▸ **ASSIGNED TASK**
Repeat only the stretch of lines below that runs from the line with "You are a GUI" through the line with "The image size is (1316, 917).", unaltered.

▸ **DATA**
-=-=-
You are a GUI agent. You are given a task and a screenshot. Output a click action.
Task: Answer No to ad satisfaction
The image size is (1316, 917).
-=-=-
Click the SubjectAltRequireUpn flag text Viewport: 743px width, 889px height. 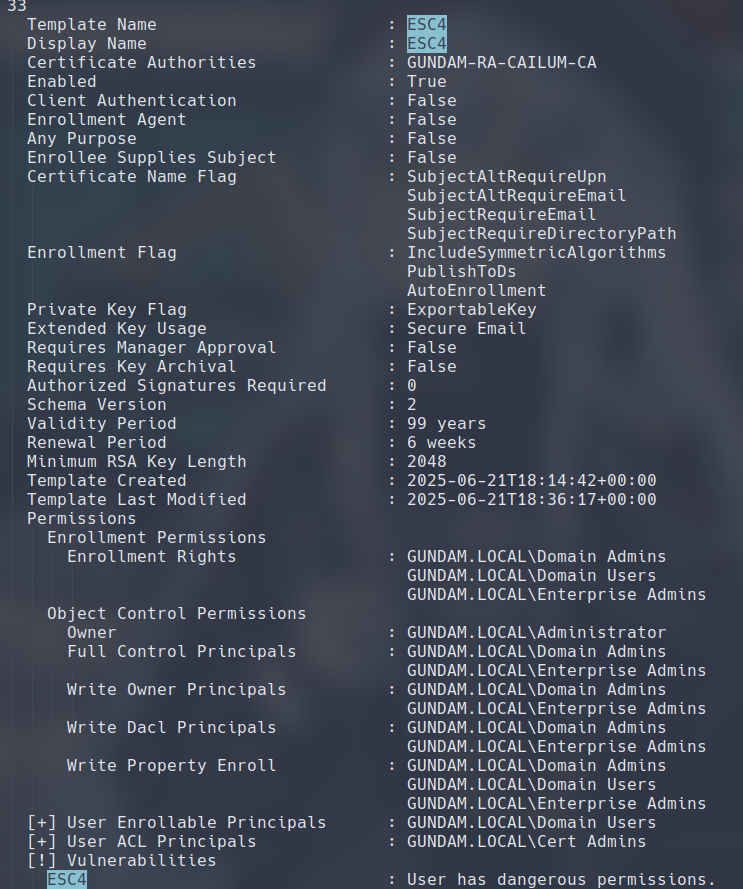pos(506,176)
-=-=-
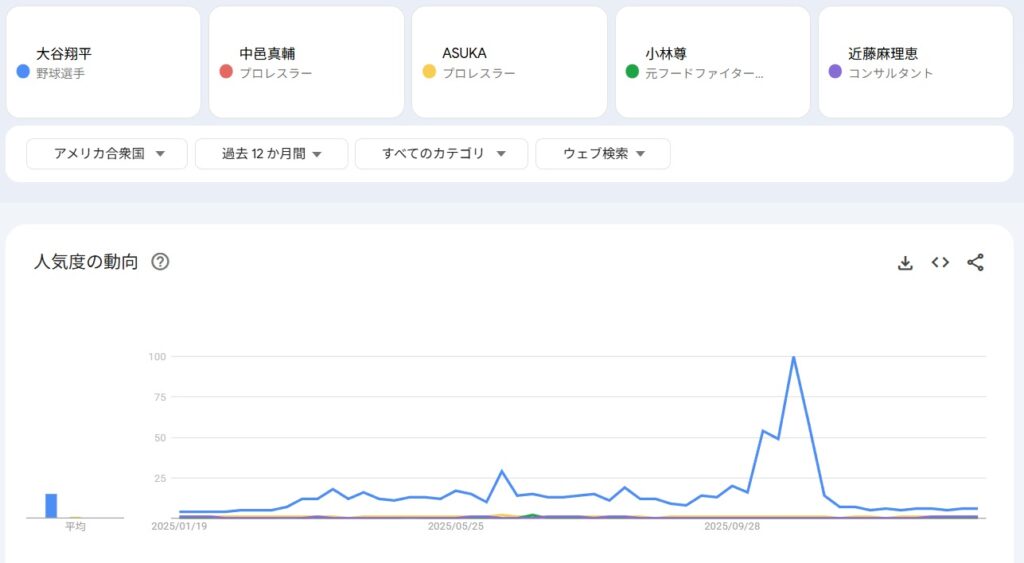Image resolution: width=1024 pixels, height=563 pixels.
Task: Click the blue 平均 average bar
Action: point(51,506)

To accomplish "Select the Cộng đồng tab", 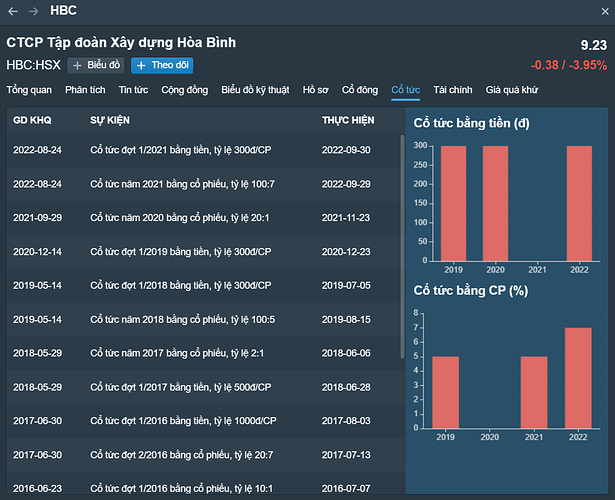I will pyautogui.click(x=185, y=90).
-=-=-
▸ **RESULT OF THIS TASK**
You are a GUI agent. You are given a task and a screenshot. Output a click action.
Task: Answer No to ad satisfaction
The image size is (1316, 917).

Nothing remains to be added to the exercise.